Collected data:

# # #

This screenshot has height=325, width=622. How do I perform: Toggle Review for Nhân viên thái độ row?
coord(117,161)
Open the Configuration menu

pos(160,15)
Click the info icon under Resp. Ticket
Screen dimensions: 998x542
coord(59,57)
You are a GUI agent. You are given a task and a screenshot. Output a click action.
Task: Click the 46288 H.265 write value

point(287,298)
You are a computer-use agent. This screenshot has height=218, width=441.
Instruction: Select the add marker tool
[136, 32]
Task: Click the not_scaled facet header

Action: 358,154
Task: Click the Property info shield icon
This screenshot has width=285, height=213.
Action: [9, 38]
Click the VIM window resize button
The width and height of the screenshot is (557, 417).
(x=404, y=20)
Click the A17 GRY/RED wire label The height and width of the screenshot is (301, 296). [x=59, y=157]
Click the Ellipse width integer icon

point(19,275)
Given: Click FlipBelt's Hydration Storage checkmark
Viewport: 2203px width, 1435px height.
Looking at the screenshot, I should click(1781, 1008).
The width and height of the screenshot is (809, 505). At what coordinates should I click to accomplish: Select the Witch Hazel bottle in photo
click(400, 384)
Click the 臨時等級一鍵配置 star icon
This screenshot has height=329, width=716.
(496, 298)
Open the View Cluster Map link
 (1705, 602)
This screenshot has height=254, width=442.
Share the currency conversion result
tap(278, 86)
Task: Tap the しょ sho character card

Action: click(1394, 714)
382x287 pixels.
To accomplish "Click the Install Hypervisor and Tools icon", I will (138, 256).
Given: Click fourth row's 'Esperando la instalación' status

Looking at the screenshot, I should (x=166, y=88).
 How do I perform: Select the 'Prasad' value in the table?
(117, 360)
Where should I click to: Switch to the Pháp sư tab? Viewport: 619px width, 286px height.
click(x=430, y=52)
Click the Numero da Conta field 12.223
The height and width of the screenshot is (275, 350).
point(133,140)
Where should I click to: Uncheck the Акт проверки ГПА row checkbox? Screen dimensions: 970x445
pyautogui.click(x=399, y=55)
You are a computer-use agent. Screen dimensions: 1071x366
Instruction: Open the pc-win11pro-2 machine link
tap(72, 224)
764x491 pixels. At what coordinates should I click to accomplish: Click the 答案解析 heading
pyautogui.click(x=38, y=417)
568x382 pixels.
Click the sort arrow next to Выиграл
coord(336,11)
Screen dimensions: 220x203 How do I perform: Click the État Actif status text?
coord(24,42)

# # #

## REQUIRED WORK
Reproduce all the data exactly. Include every line.

## EXERCISE OUTPUT
This screenshot has height=325, width=622. How do I perform: Toggle Review for Nhân viên thái độ row?
coord(117,161)
Open the Configuration menu

pos(160,15)
Click the info icon under Resp. Ticket
Screen dimensions: 998x542
coord(59,57)
You are a GUI agent. You are given a task and a screenshot. Output a click action.
Task: Click the 46288 H.265 write value

point(287,298)
You are a computer-use agent. This screenshot has height=218, width=441.
Instruction: Select the add marker tool
[136, 32]
Task: Click the not_scaled facet header

Action: 358,154
Task: Click the Property info shield icon
This screenshot has width=285, height=213.
Action: [9, 38]
Click the VIM window resize button
The width and height of the screenshot is (557, 417).
(x=404, y=20)
Click the A17 GRY/RED wire label The height and width of the screenshot is (301, 296). [x=59, y=157]
Click the Ellipse width integer icon

point(19,275)
Given: Click FlipBelt's Hydration Storage checkmark
Viewport: 2203px width, 1435px height.
Looking at the screenshot, I should click(1781, 1008).
The width and height of the screenshot is (809, 505). At what coordinates should I click to accomplish: Select the Witch Hazel bottle in photo
click(400, 384)
Click the 臨時等級一鍵配置 star icon
This screenshot has height=329, width=716.
(496, 298)
Open the View Cluster Map link
 (1705, 602)
This screenshot has height=254, width=442.
Share the currency conversion result
tap(278, 86)
Task: Tap the しょ sho character card

Action: click(1394, 714)
382x287 pixels.
To accomplish "Click the Install Hypervisor and Tools icon", I will (138, 256).
Given: Click fourth row's 'Esperando la instalación' status

Looking at the screenshot, I should (x=166, y=88).
 How do I perform: Select the 'Prasad' value in the table?
(117, 360)
Where should I click to: Switch to the Pháp sư tab? Viewport: 619px width, 286px height.
click(x=430, y=52)
Click the Numero da Conta field 12.223
The height and width of the screenshot is (275, 350).
point(133,140)
Where should I click to: Uncheck the Акт проверки ГПА row checkbox? Screen dimensions: 970x445
pyautogui.click(x=399, y=55)
You are a computer-use agent. Screen dimensions: 1071x366
Instruction: Open the pc-win11pro-2 machine link
tap(72, 224)
764x491 pixels. At what coordinates should I click to accomplish: Click the 答案解析 heading
pyautogui.click(x=38, y=417)
568x382 pixels.
Click the sort arrow next to Выиграл
coord(336,11)
Screen dimensions: 220x203 How do I perform: Click the État Actif status text?
coord(24,42)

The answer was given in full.